Кажется, что крестьянский труд, как и слова молитвы, растворяются в воздухе без следа. Уж очень плотно закручена спираль хозяйственных дел и не сразу видны их результаты. Вспахал, отсеялся, убрал урожай. И тут же снова надо вывозить навоз на поля, пахать и сеять. Зимой крестьянин отдохнул, глядя в затянутое причудливыми узорами окно, а потом вышел на оттаявшее поле, и радостно обмерла душа при виде зелени. Но нужны ещё яровые. Опять вспахал, вновь засеял поле, у которого нет ни начала, ни конца, как у крестьянских забот.
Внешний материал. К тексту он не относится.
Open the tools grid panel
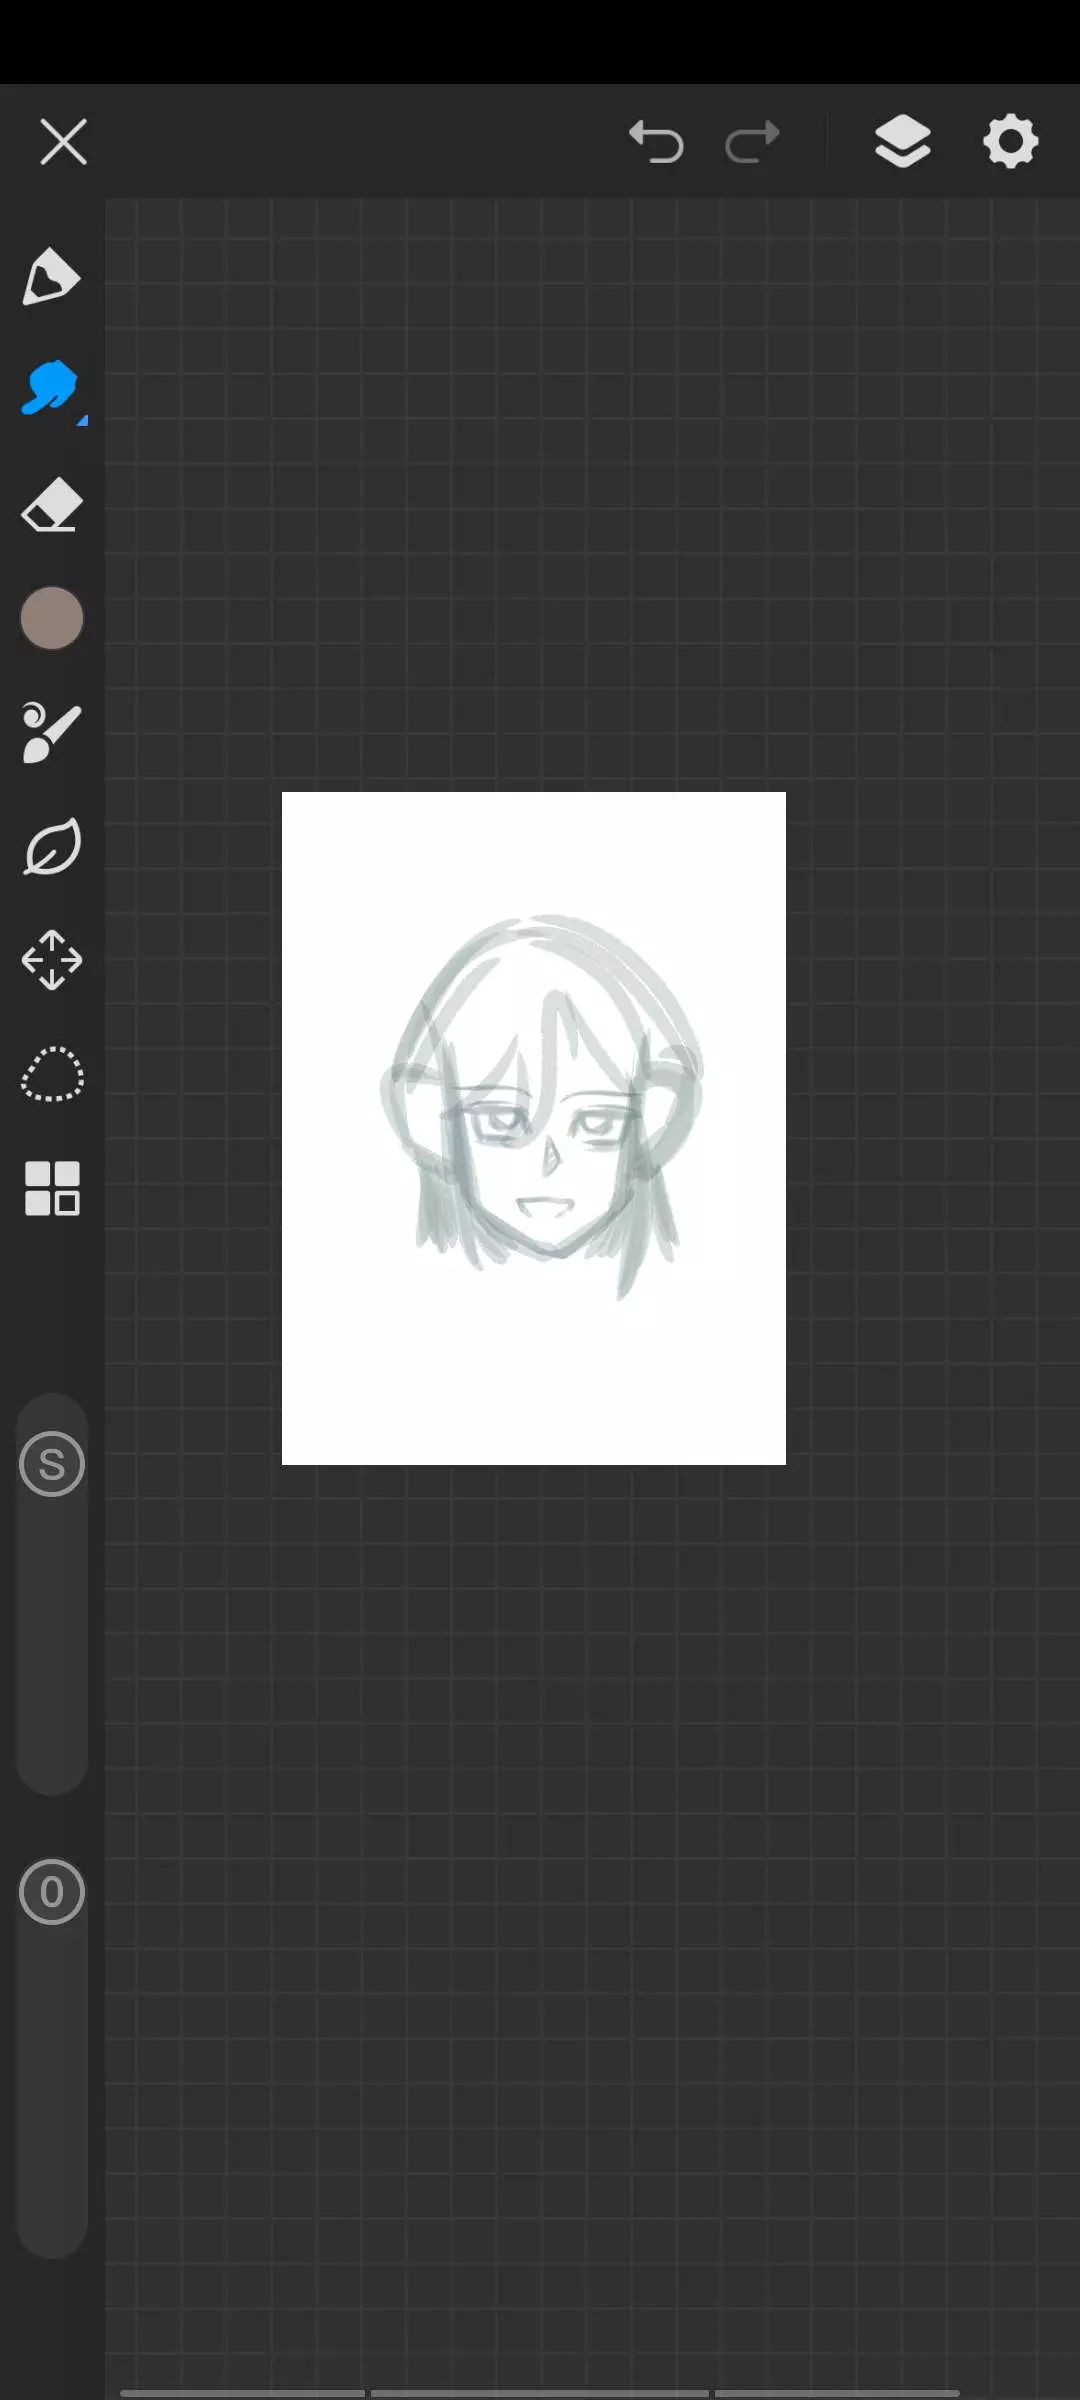1080x2400 pixels. pyautogui.click(x=51, y=1188)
Богом для крестьянина была Природа. Ей он молился и испрашивал совета, как и когда с ней общаться, то есть обрабатывать и нежно преобразовывать её. Тот, кто видел радость в этом общении, был счастлив. Прасол и поэт Алексей Кольцов так пел о радости крестьянского труда:
Заблестит наш серп здесь, С тихою молитвой
Зазвенят здесь косы; Я вспашу, посею;
Сладок будет отдых Уроди мне, Боже,
На снопах тяжёлых! Хлеб – моё богатство!
Белые вьюги, казалось, навечно и наглухо заметали деревню. Весенняя распутица полностью отрезала её от внешнего мира. Проливали на неё свои холодные струи нескончаемые, осенние дожди; Сумрачно и неприютно в эту пору на душе. Но сильна и могуча традиция, зов крови и земли не давал закиснуть созидательному духу. «Готовь сани летом, а телегу зимой». Так крестьянская мудрость боролось с разжижением воли землепашца. И не могли они сидеть без дела, руки искали его, и от этого постоянного поиска становились они золотыми.
Детей же своих крестьяне рассматривали прежде всего как будущих работников и помощников. В них они видели надежду и опору, самостоятельных тружеников и кормильцев своих: ведь к старости уходят силы, слабнут руки, и серп становится тяжёл, словно кузнечный молот.
Шли годы, сменялись поколения, укреплялись традиции, росла культура не только обработки земли. Над всем этим возвышалась, как абсолютная истина, жертвенная служба делу, мудро приниженная простыми, обиходными словами: «Вот день прошёл – и слава Богу. Так бы прожить и завтра». Так говорили деды мои и прадеды. Так говорили отец мой и мать. Так пытаюсь говорить я, когда испытываю удовлетворение от дня, когда хорошо поработал.
Наверно, кто-то сочтёт эту похвалу русскому крестьянству излишне возвышенной, а может, и надуманной. Разумеется, «в каждой семье не без урода». Мой земляк Максим Горький не любил «мужиков». Что ж, у каждого своя история происхождения, своё мировоззрение. Каждому своё. Впрочем, а рабочие – это не те ли российские «мужики», что толпами бежали из деревень на встающие из лона капитализма, а потом социализма, заводы и фабрики? Нет, я не вижу в словах своих преувеличений, потому что так чувствует моя крестьянская душа. Импрессионисты, кубисты и разные прочие футуристы в ответ на обвинения о непонятности изображённого на картине отвечали: «Я так вижу!» А я вижу вот так.
С интеллигенцией, хотя и она некогда имела общую пуповину с «мужиками», всё гораздо сложнее. В ней чётко различаются поколения по степени отхода от физического труда. Чем выше степень, тем яснее и ощутимее отрыв интеллигенции от народа.